NEW YORK -- For the second straight Saturday night, Duke failed to deliver Coach K a send-off victory.
This time it was Virginia Tech playing party pooper.
Hunter Cattoor scored a career-high 31 points and the seventh-seeded Hokies won the Atlantic Coast Conference tournament for the first time, beating Duke 82-67 to deny Mike Krzyzewski a league title in his final season.
Virginia Tech (23-12) came to Brooklyn in need of a run to make the NCAA tournament, and then was staring at elimination Wednesday when Darius Maddox hit a go-ahead 3-pointer at the buzzer to beat Clemson in overtime.
Virginia Tech coach Mike Young said the Hokies were "luckier than hell" after that game.
After beating Duke how did it feel?
"Gratifying," Young said.
The Hokies became just the second ACC team to take the crown with four wins in four days and lowest-seeded team to win the most-storied conference tournament in college basketball.
They're also the fourth ACC champion to win the title by beating the top three seeds.
The Hokies will receive an automatic bid to the NCAA tournament for the first time in 43 years, tied for the fourth-longest span between automatic bids in Division I history, according to research from ESPN Stats & Information. Virginia Tech's last -- and only -- conference tournament championship came in 1979, when the Hokies were in the Metro Conference.
Duke lost Coach K's final game at Cameron Indoor Stadium to rival North Carolina a week ago, derailing a celebration of the winningest coach in Division I men's college basketball.
The top-seeded and seventh-ranked Blue Devils (28-6) got another chance for a feel-good victory and to add at least one more trophy to the case for the retiring Hall of Famer. Again it was not to be.
"I tell them all the time, 'Don't worry about me,'" Krzyzewski said. "Even in a moment of defeat I want to be there with them. How do we use it? How do we get better?
He added: "Last weekend the whole word was talking about [my retirement]. So it was a very difficult weekend. What we've tried to do is eliminate everything. These are young guys. I've loved coaching them. I think we can be good in the [NCAA] tournament. I was really positive with them afterwards."
"The next dead ball we went to the huddle and it was like, 'We can taste it. We can taste it now,'" point guard Storm Murphy said.
Virginia Tech's first ACC championship since joining the conference in 2004 was sealed.

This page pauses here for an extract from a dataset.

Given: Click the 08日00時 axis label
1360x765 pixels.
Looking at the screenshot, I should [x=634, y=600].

Soon after, Metallica's "Enter Sandman," the Hokies' unofficial fight song, blared throughout Barclays Center, and the Virginia Tech fans sang along like it was the fourth quarter at Lane Stadium in Blacksburg, Virginia. The 15-point win was the Hokies' largest victory over Duke in a series that was first contested in 1912, according to ESPN Stats & Information research.
Banchero scored 20 points for Duke, which shot 4 for 20 from 3-point range and allowed the Hokies to make 50% of their shots.

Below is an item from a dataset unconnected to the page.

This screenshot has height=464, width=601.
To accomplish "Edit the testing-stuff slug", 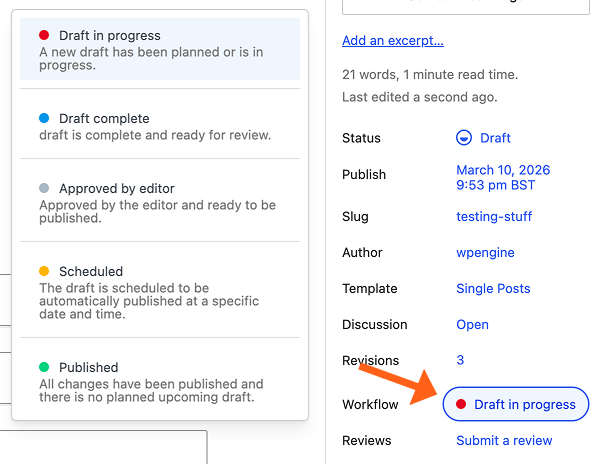I will [494, 216].
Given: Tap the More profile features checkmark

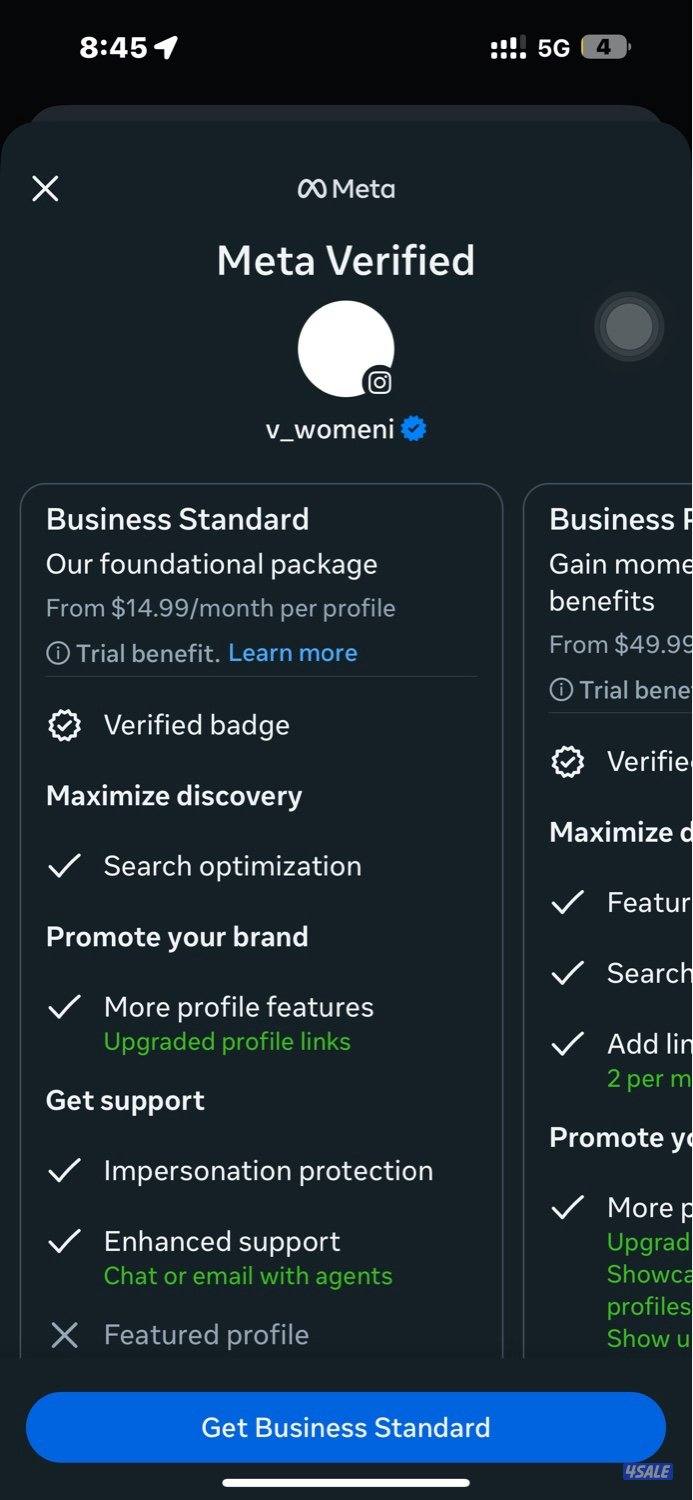Looking at the screenshot, I should (64, 1007).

Young led his teams to five Southern Conference tournament titles in 17 seasons at Wofford. It took him only three seasons to get his first with Virginia Tech and he did it with a roster full of guys he recruited to play at his old school.
Murphy and Keve Aluma (19 points, 10 rebounds and 7 assists) are both transfers from Wofford and Cattoor was set to go there out of high school before Young took the Virginia Tech job.
Meanwhile, Krzyzewski was denied his 16th ACC title in his 42nd season.
Barclays Center is a long way from Cameron, both literally and figuratively, but the Duke fans did their best to make it feel like a Blue Devils' home game.
Still, nothing came easy for Duke this week in Brooklyn.
Duke didn't have a halftime lead in any of the games at Barclays Center.
On Saturday night, down three at the half, Duke began the second half with a sloppy turnover on offense and then gave up a driving layup.
Krzyzewski called a timeout 35 seconds into the half and laid into his team, getting out of his chair to demonstrate the movement he wanted to see from his players.
The scolding did not have the desired result. Cattoor swished his sixth 3 and then made a steal on the other end that he turned into old-fashioned three-point play with a driving layup.
That put the Hokies up 55-45 less than five minutes into the half.
Duke didn't fold, but every time the Blue Devils applied pressure, the Hokies responded.
"I knew when it came together it was going to be a beautiful thing and they came together," Young said of the Hokies, who went 13-2 down the stretch in ACC action to play their way off the bubble. "I didn't think it would culminate in this, but we're not going to give it back."
The Associated Press contributed to this report.